If not dealt with, these biofilms can slough off and accumulate on vital rolling and cutting machinery further down the production line causing dark coloured specks, or for the paper to stick to the rollers and holes and tears (resulting in significant re-work) or causing damage to the equipment itself. Contamination of paper by bacteria is also possible which can significantly affect the quality of the paper or board.

This known issue is inherent to managing water systems and the standard solution for the paper and pulp sector is to introduce hydrogen peroxide which has a dual role of bleaching the paper and to breaking down these biofilms.

But how do manufacturers know how much peroxide to use?

Precise measurement is one solution, but for many manufacturers existing testing methods are too impractical to allow for a more resource efficient approach, either taking too long to achieve a result (and thus slowing down production) or being an analogue process (i.e., using dipsticks with human eye confirmation) and hence prone to errors.

Because of this, many paper mills will use more hydrogen peroxide than is strictly necessary to be absolutely sure that biofilms have been removed. However, rising raw material costs and increasing pressure for businesses to be more water efficient demonstrates that a more measured approach is needed by the sector.

Detection technology business Eluceda has developed a testing solution for the paper and pulp sector that overcomes previous testing limitations, giving manufacturers access to accurate, digital data on both biofilm and hydrogen peroxide levels in an easy to use ‘dip and read’ test format.

Eluceda’s testing solution uses its E-Sens™ digital reader in combination with a specialised electrochemical sensor. When submerged in a relevant water sample the electrode provides an accurate, quantitative reading within minutes, even in the presence of pulp. This means that water samples no longer need to be sent to a laboratory or have lengthy waits for results, the detector is the ‘lab’ in this sense, providing detailed, accurate data on site and in real-time.

Precise knowledge of biofilm contamination levels allows production management to know how much peroxide is needed, enabling for much more efficient use of materials. The same detector can then also give an accurate reading of H₂O₂ concentrations to ensure that correct levels are maintained without lengthy (and costly!) pauses in production.

The obvious benefit to taking a much more measured approach to peroxide is the potential raw material savings it allows, but there are other key benefits to be taken advantage of as well. We live in an age where data is an incredibly valuable resource, and the digitalisation of the process, gathering data gained from testing solutions such as this is no exception.

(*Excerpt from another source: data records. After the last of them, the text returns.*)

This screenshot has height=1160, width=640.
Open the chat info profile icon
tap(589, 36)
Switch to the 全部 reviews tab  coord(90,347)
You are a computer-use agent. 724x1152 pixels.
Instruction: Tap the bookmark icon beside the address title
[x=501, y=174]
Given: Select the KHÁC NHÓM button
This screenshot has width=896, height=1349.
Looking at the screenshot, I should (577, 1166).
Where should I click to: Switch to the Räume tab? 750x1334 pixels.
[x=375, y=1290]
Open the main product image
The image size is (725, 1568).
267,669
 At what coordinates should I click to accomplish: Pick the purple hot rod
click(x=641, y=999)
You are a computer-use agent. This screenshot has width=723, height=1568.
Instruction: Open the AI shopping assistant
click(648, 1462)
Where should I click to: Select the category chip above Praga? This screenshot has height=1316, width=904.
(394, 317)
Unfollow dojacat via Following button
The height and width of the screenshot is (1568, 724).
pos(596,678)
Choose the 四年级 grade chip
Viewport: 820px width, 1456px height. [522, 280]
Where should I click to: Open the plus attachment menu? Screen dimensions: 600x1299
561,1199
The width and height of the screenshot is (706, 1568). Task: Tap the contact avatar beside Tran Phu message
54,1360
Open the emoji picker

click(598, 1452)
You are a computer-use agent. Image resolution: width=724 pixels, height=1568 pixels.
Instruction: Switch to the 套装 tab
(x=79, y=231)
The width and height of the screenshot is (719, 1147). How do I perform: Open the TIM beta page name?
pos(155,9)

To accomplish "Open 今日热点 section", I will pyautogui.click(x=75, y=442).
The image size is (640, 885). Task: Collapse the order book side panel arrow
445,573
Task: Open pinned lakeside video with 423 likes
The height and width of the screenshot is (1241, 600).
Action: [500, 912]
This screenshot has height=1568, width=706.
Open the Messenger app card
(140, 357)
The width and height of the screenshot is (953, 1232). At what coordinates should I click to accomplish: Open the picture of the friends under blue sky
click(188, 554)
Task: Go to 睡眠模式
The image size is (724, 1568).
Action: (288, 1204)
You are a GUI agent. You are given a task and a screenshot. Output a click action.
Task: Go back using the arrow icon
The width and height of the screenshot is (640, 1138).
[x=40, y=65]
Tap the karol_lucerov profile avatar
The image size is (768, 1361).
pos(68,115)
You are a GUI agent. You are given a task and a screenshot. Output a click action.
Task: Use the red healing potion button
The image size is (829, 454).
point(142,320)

Eluceda’s solution provides manufacturers with a valuable data set that can be stored, analysed and shared with relevant stakeholders – even remotely. This is of benefit to paperboard manufacturers who supply to food packaging businesses who have strict compliance regulations with regards to contamination. The technology gives the ability to share real-time data with customers of initial biofilm levels, amount of peroxide applied and resulting biofilm levels with customers, helping to reassure all partners throughout the supply chain – without significant monetary or time costs.

In summary, today’s detection technologies are not only enabling precision manufacturing and more effective use of valuable raw materials in production, they can also empower paper mills with access to valuable data. This digitalisation of the testing process helps deliver even greater benefits, using technology to retain and share information, providing the reassurance required in today’s manufacturing environments.

¹ Terlizzi, A. and Faimali, M., “Fouling on artificial substrata”. In: S. Dürr & J.C. Thomason (eds) Biofouling, Wiley-Blackwell, Oxford, pp. 170-184 (2010).